> _Exercise aim_
Write out again, exactly as they appear, the lines from the start of the data below through the line with "You are a computer-use"; no pictures.

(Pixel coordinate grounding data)
━━━━━━━━━━━━━━━━

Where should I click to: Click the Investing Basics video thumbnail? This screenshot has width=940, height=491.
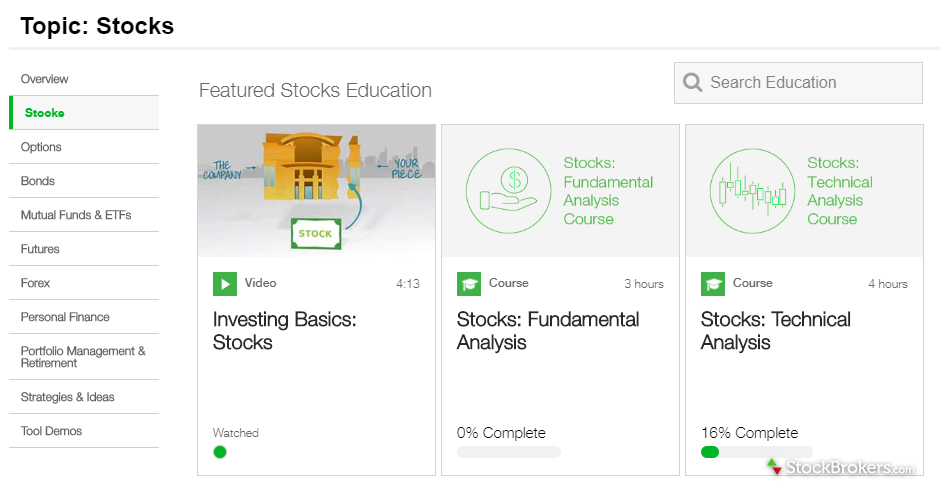[x=316, y=191]
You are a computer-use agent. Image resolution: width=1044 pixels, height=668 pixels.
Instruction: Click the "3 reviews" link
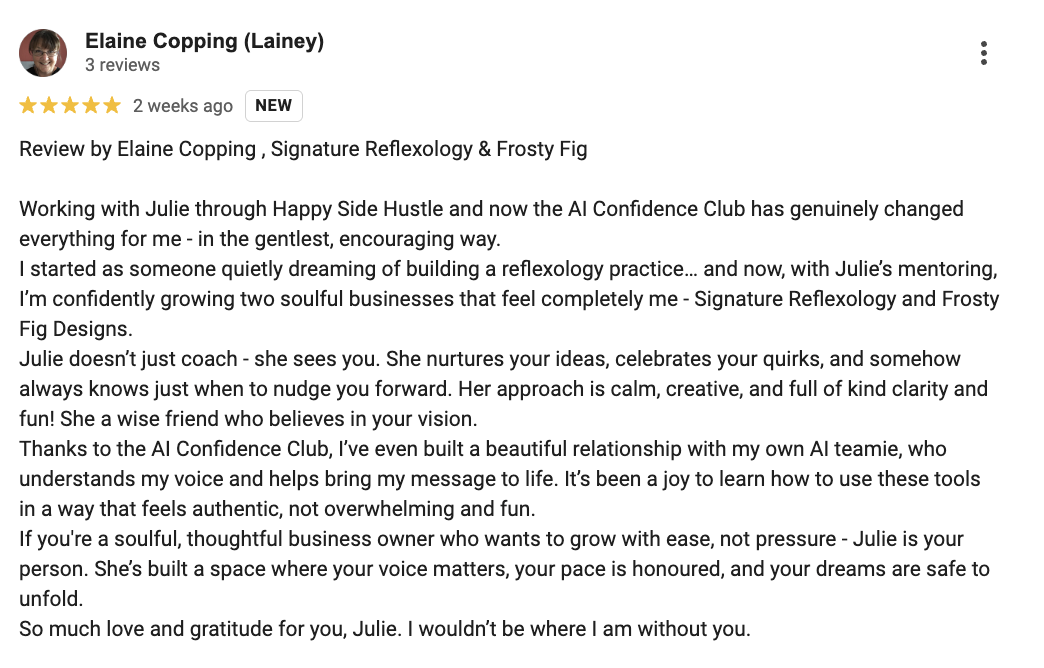tap(122, 65)
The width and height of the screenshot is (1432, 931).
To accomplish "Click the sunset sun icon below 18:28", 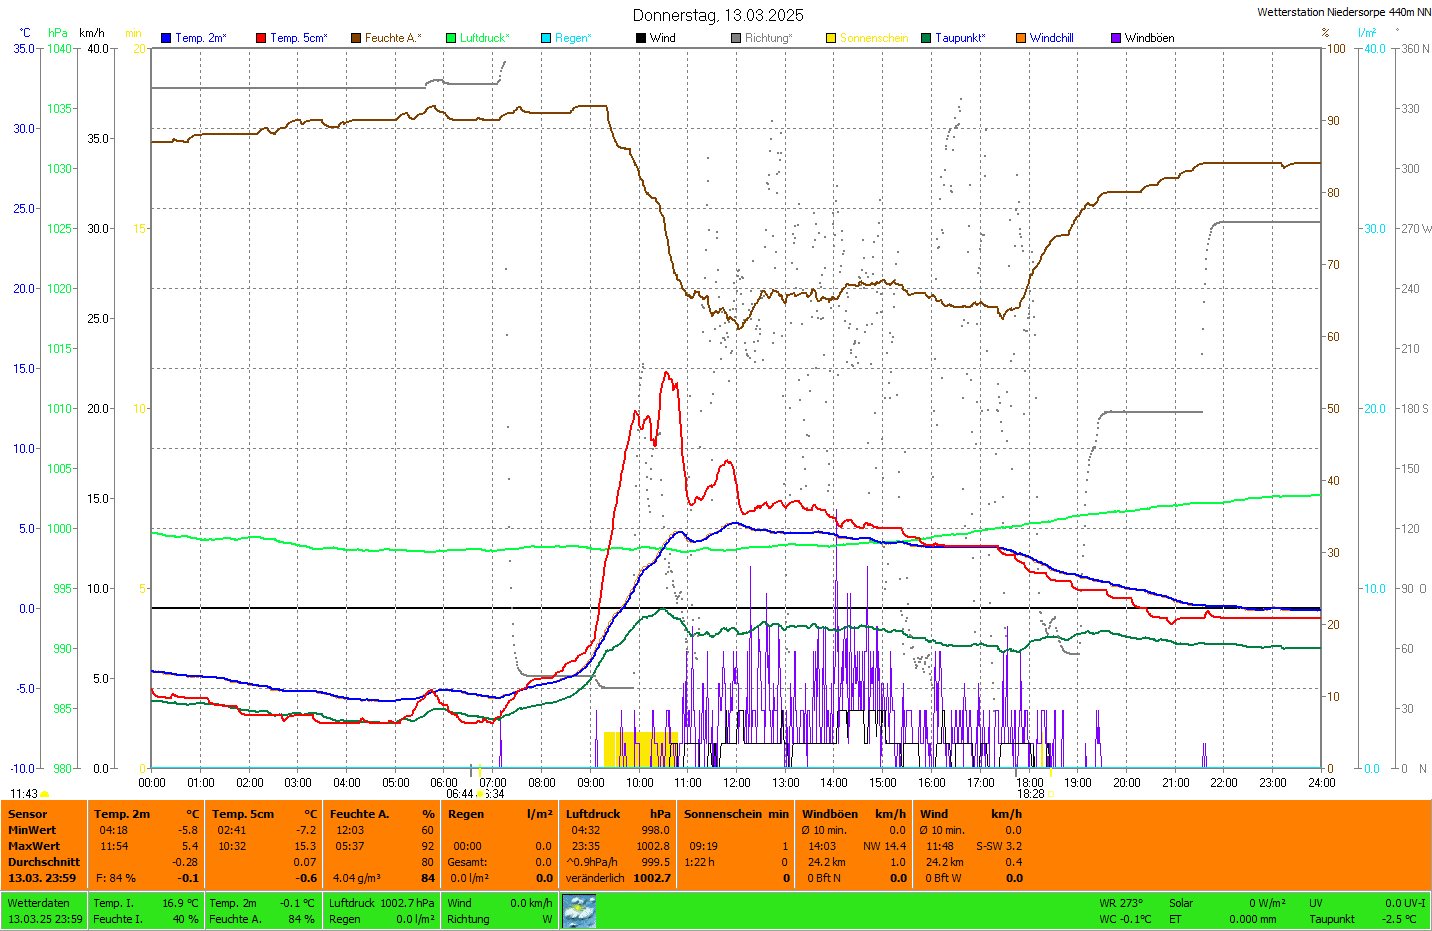I will 1050,794.
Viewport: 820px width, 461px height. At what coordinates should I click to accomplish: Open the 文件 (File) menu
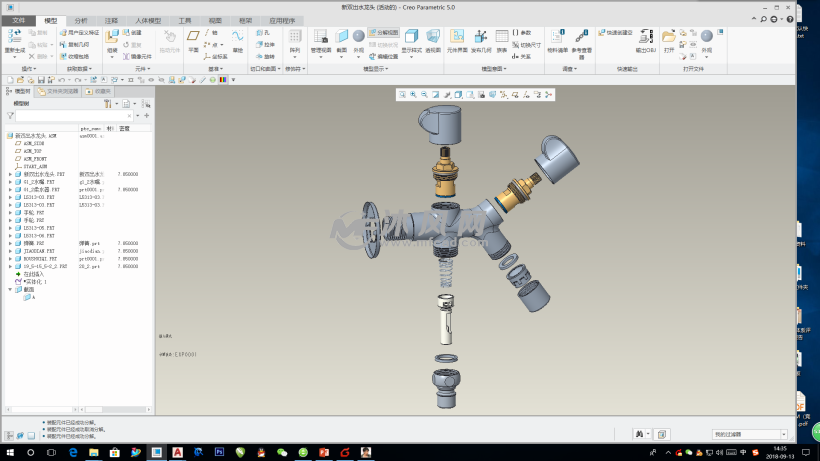pos(18,19)
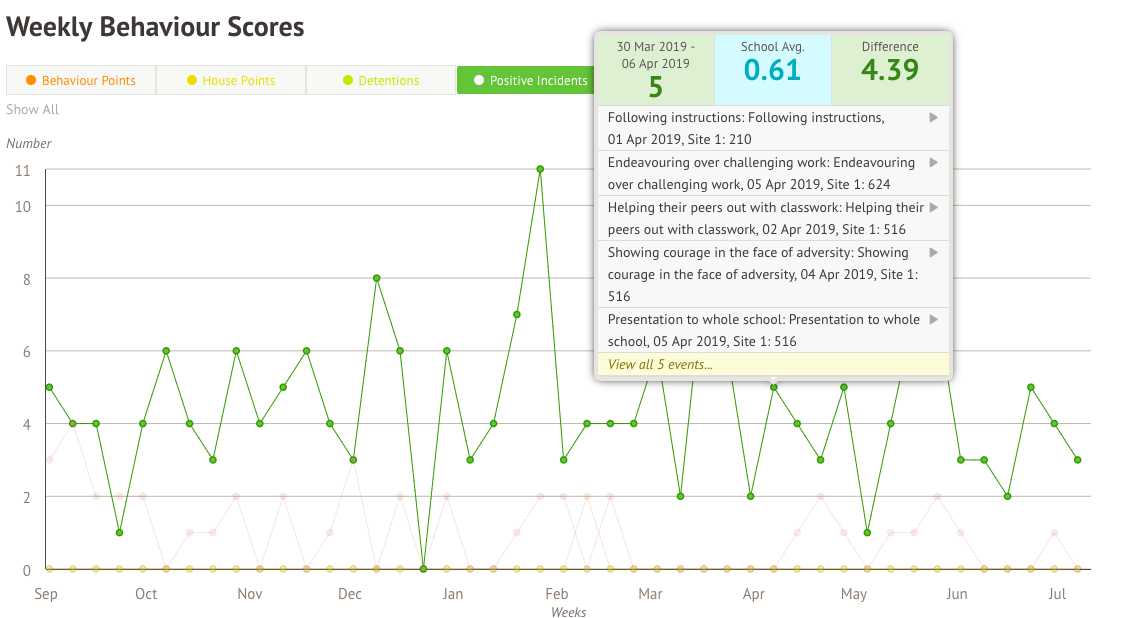Click the white Positive Incidents dot icon
Image resolution: width=1130 pixels, height=618 pixels.
(x=479, y=80)
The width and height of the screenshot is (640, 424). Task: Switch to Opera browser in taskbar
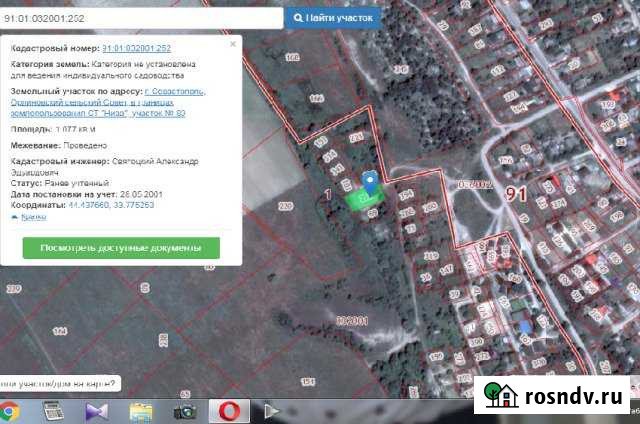click(227, 411)
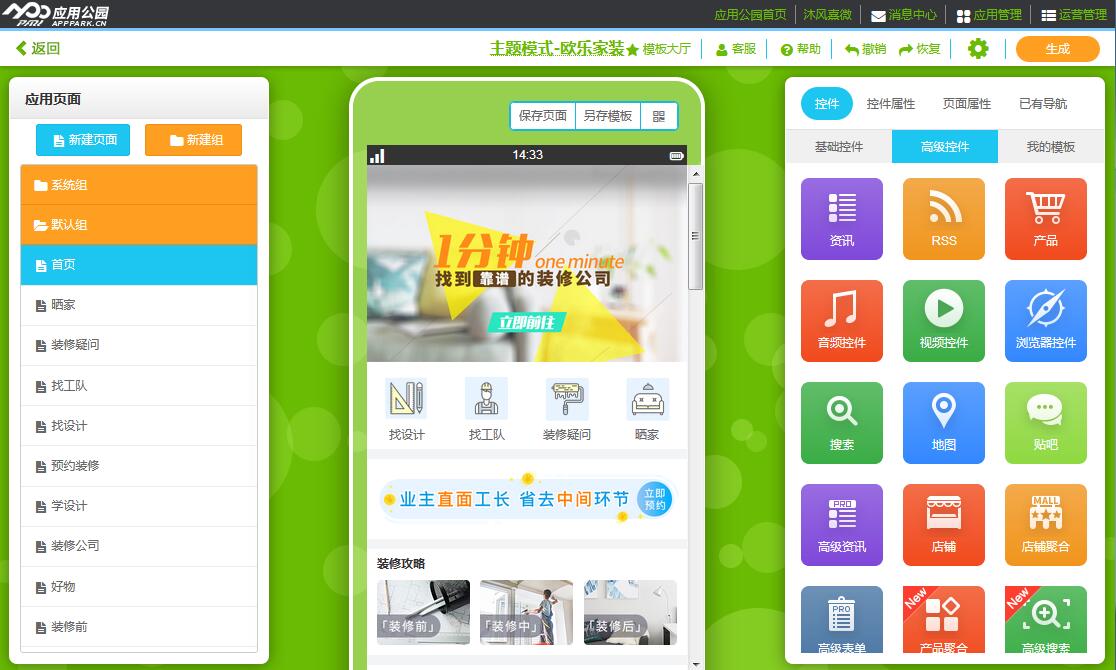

━━━━━━━━━━━━━━━━

> _Completed task_
Where should I click to: Click the Investing Basics video thumbnail? This screenshot has width=940, height=491.
[x=316, y=191]
You are a computer-use agent. Image resolution: width=1044 pixels, height=668 pixels.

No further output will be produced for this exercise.